To understand how to test a feature, and ultimately create a better product, testers may need to collaborate with developers. Since developers write the code, they have a better understanding of how the code works, and what behaviors to expect. By sharing this expertise with testers, developers can show testers where vulnerabilities might be. This knowledge equips testers to bolster their testing routines. Because of how a specific feature is written, there may be edge cases in the programming that do not seem obvious when using the product. When testers work with developers to look at the code and how it is written, they can see where problems might crop up.

Collaborating with Customers

In addition to working with developers, testers may gain insight from working with customers to create better testing procedures. Since customers actually use a product more than testers or developers, they know how the software behaves in practice. Also, because businesses may rely on this software to make money, they usually find the most efficient workflows and shortcuts to get work done as quickly as possible.

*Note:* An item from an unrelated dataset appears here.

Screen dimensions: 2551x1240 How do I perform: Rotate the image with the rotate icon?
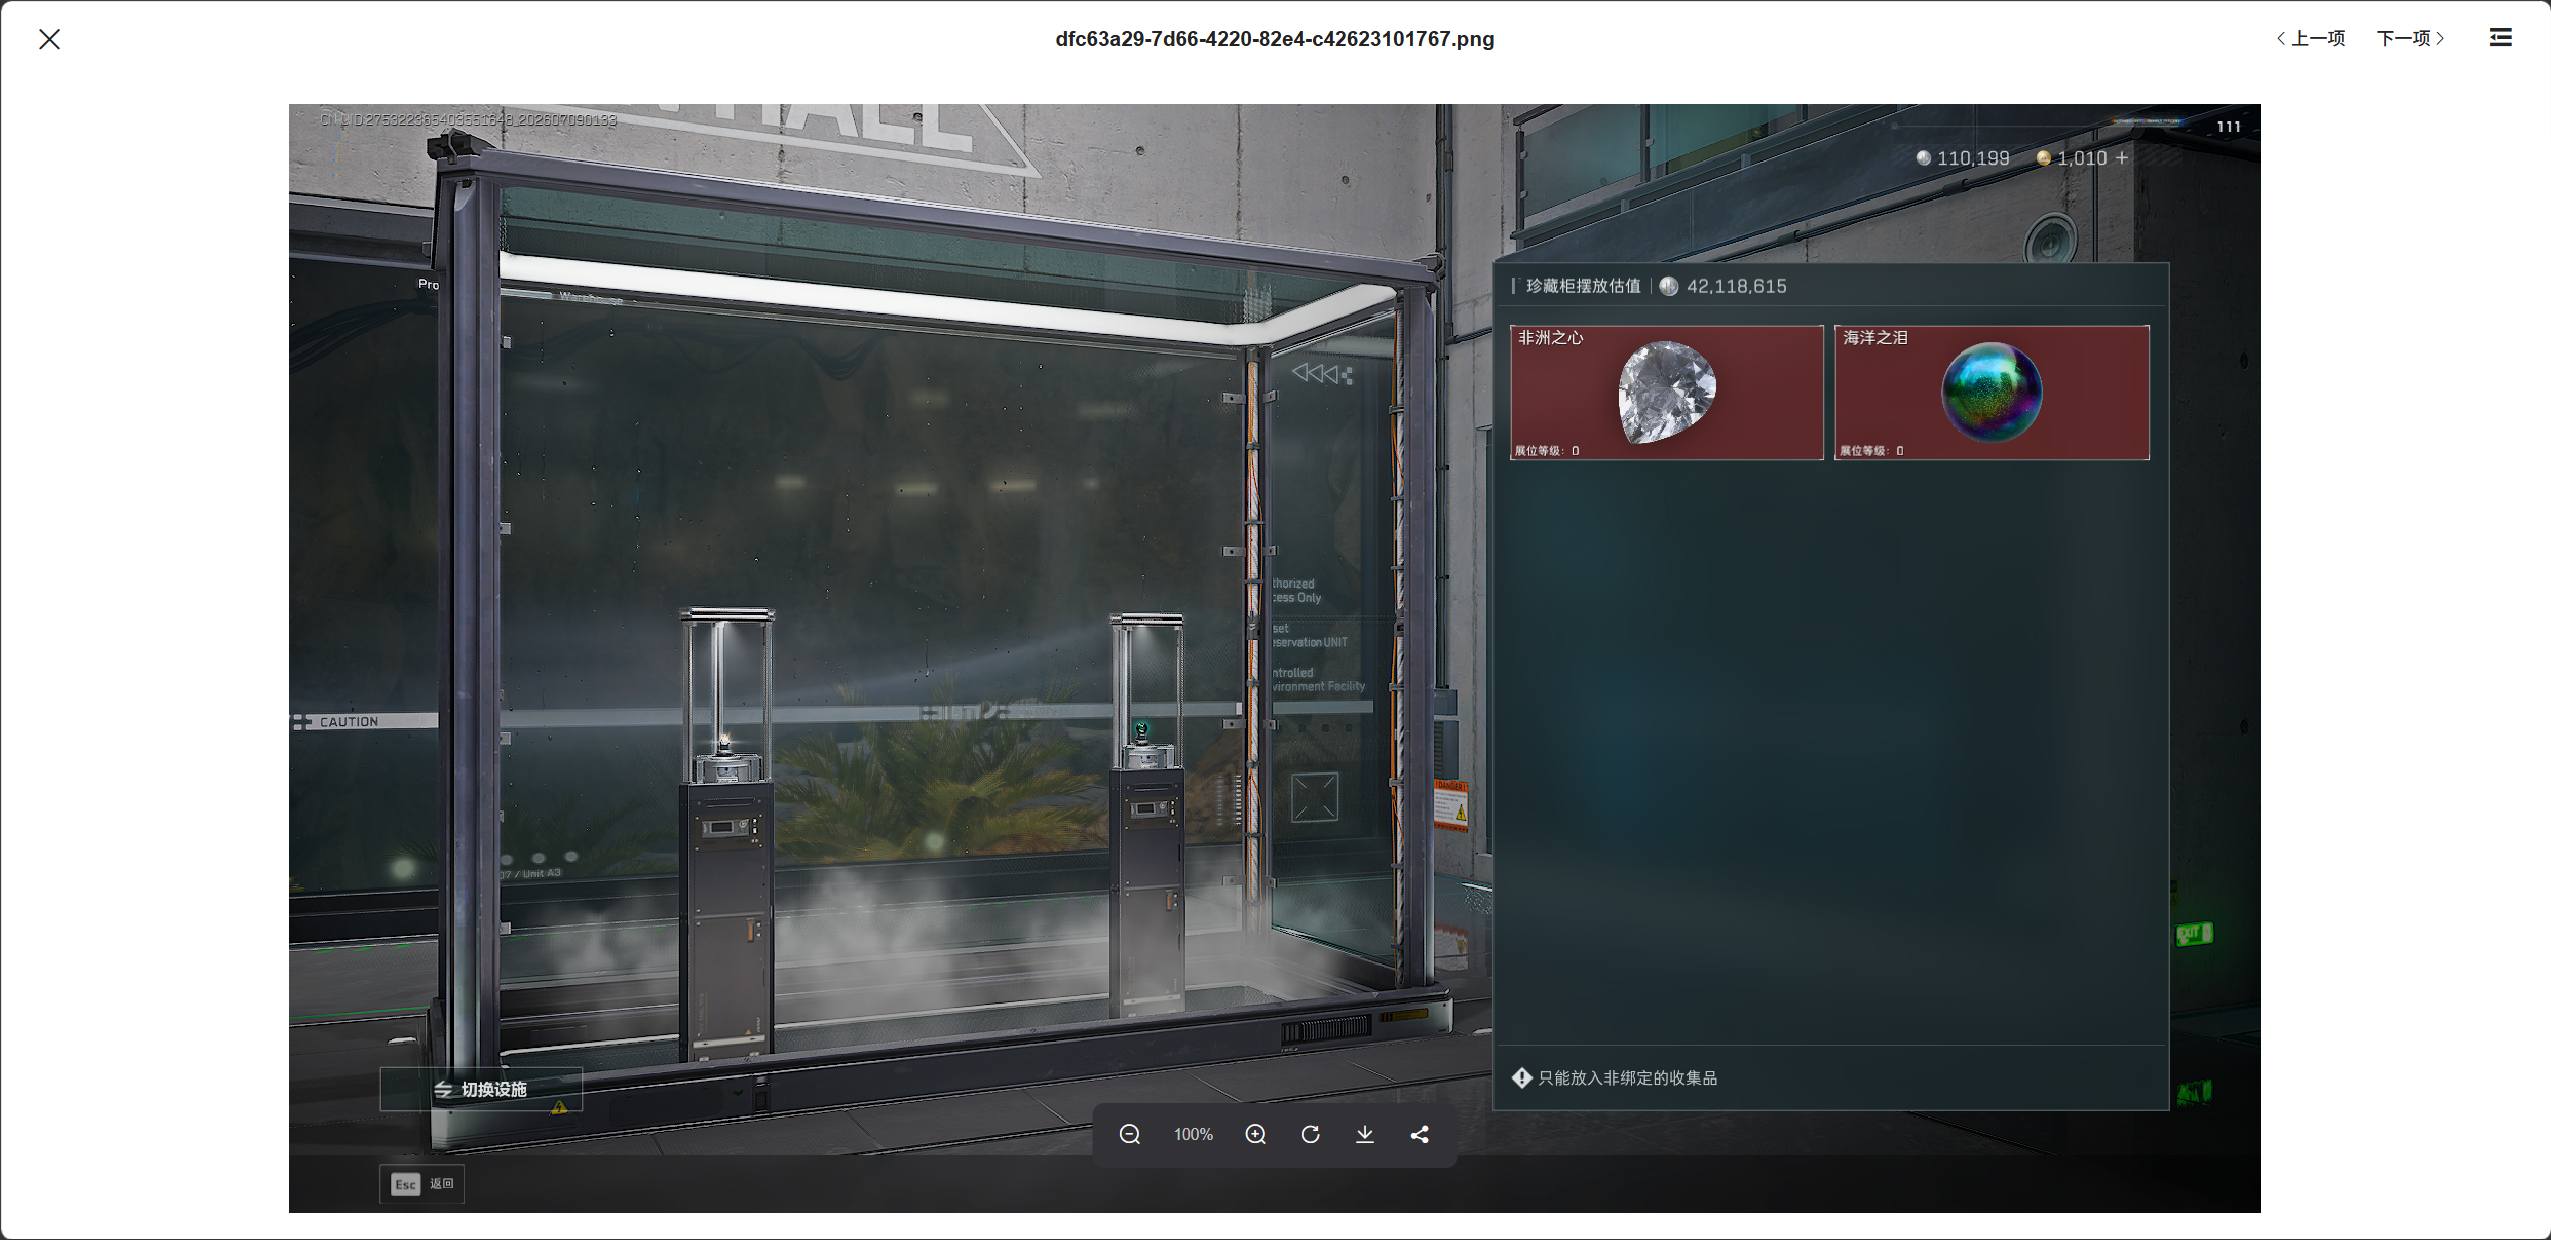point(1310,1134)
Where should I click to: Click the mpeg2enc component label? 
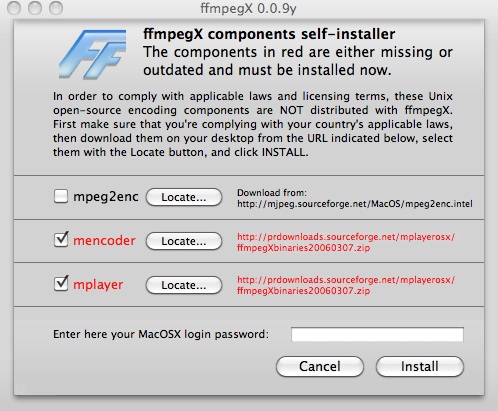pos(106,197)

In some cases, this could result in customers using the product in ways that neither developers or testers could anticipate.

By talking with customers to see how they use the product, testers may learn that they need to test in new ways. Additionally, developers may need to write code for safeguards against crashes and unexpected input in these cases. Ultimately, developers need to accommodate for how users actually make use of a software product.

How to Handle Bugs

When bugs and errors do occur, the development team needs a plan on how to fix them, and in what order to fix problems. Teams must prioritize problems based on their importance. Some organizations employ a system of priority and severity. Bugs with a higher priority and severity get fixed sooner than bugs with a lower priority and severity. Some bugs may have a high priority and low severity, or vice versa. By quantifying these metrics, a team can ensure that they work on the most important problems first, and continue creating valuable software features for customers.

Regression Testing

Developers can sometimes accidentally break old features when developing new features. To minimize the risk of creating problems with old code and catch them early if they do, developers can use regression testing. Regression tests are automated tests that developers or testers create to make sure features work as intended. For every new feature added to a product, the team creates regression tests that ensure the feature works. They then run these regression tests periodically, either when changes are made to the code base, or when new development goes through a quality assurance phase. If the regression tests produce unexpected results, they flag this problem for a tester or developer to investigate further.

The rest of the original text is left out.